Perforated appendicitis
Perforation is common in elderly patients who often have atypical presentations, but it may be seen at any age. 3 Although still somewhat controversial, there is consensus in the literature that it is the delay in initial diagnosis, rather than the waiting time in the emergency department or the radiology department, that increases the perforation rate. Additionally, when the CT and clinical findings are initially equivocal for appendicitis, repeat imaging of the right lower quadrant can be performed. Multiple series have shown that intensive observation does not increase appendiceal perforation rates significantly. 3 Accurate diagnosis of perforated appendicitis may be difficult in some cases, as the CT findings may be confused with other disease processes. Identifying residual portions of the appendix, and particularly an appendicolith, adds specificity.
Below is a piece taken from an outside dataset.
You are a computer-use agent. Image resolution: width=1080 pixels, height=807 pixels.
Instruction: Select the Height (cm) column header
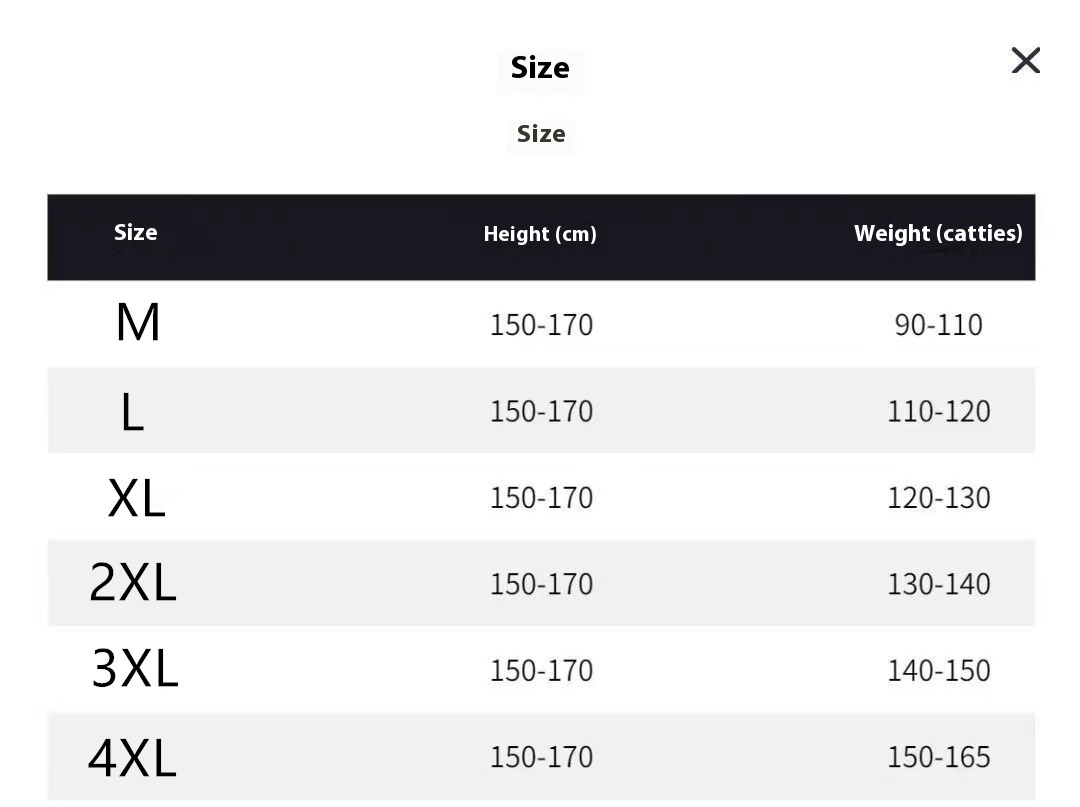[x=540, y=234]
To the authors' knowledge, there have not yet been any large series conducted on perforated appendicitis on CT, although smaller series have been published. 44-46 CT findings include phlegmonous changes or an abscess in the right lower quadrant, secondary changes involving the terminal ileum and cecum, a break in the enhancement of the appendiceal wall, extraluminal gas or extraluminal appendicolith, and associated small-bowel obstruction or other findings consistent with peritonitis (Figures 6 and 7). 44,45
Alternative diagnoses
Regardless of the specific protocol used, many alternate diagnoses have been suggested or established in the recent literature using CT for imaging adults with suspected acute appendicitis (Figures 8 and 9). The percentage of alternative diagnoses ultimately made ranges from slightly greater than 25% to 35% of all patients imaged. 7,16,27,33 This has a major impact on the management of patients, as they can be triaged to the appropriate therapy and specialist.
Conclusion
Although there is some continuing controversy in the surgical and clinical literature, a consensus is emerging regarding the utility of routine CT for most, if not all, adult patients with suspected acute appendicitis. Increasing evidence suggests that even young adult men should routinely undergo CT rather than initial surgical exploration, and there is no convincing evidence-based data that the routine use of CT increases the perforation rate. CT, regardless of the protocol used, permits diagnosis or exclusion of appendicitis and alternative diagnoses accurately compared with the historical 20% negative appendectomy rate. Furthermore, CT establishes the severity of appendicitis. The paradox is that the increased use of CT may have made accurate diagnosis more difficult in some patients, especially those in the earlier stages of appendicitis. Because patients are being scanned earlier, and because findings may therefore be more subtle or false-negative on unenhanced CT or on CT with oral/rectal contrast only, IV contrast should be considered routinely for imaging all patients with suspected appendicitis. Thin cuts, cine review of images on a monitor, and careful review of the right lower quadrant anatomy, as well as routine scanning of the entire abdomen and pelvis, should be performed in all cases. Radiologists need to appreciate the overlap of normal and abnormal appendiceal sizes, and should use all the CT findings present to make or exclude the diagnosis of appendicitis.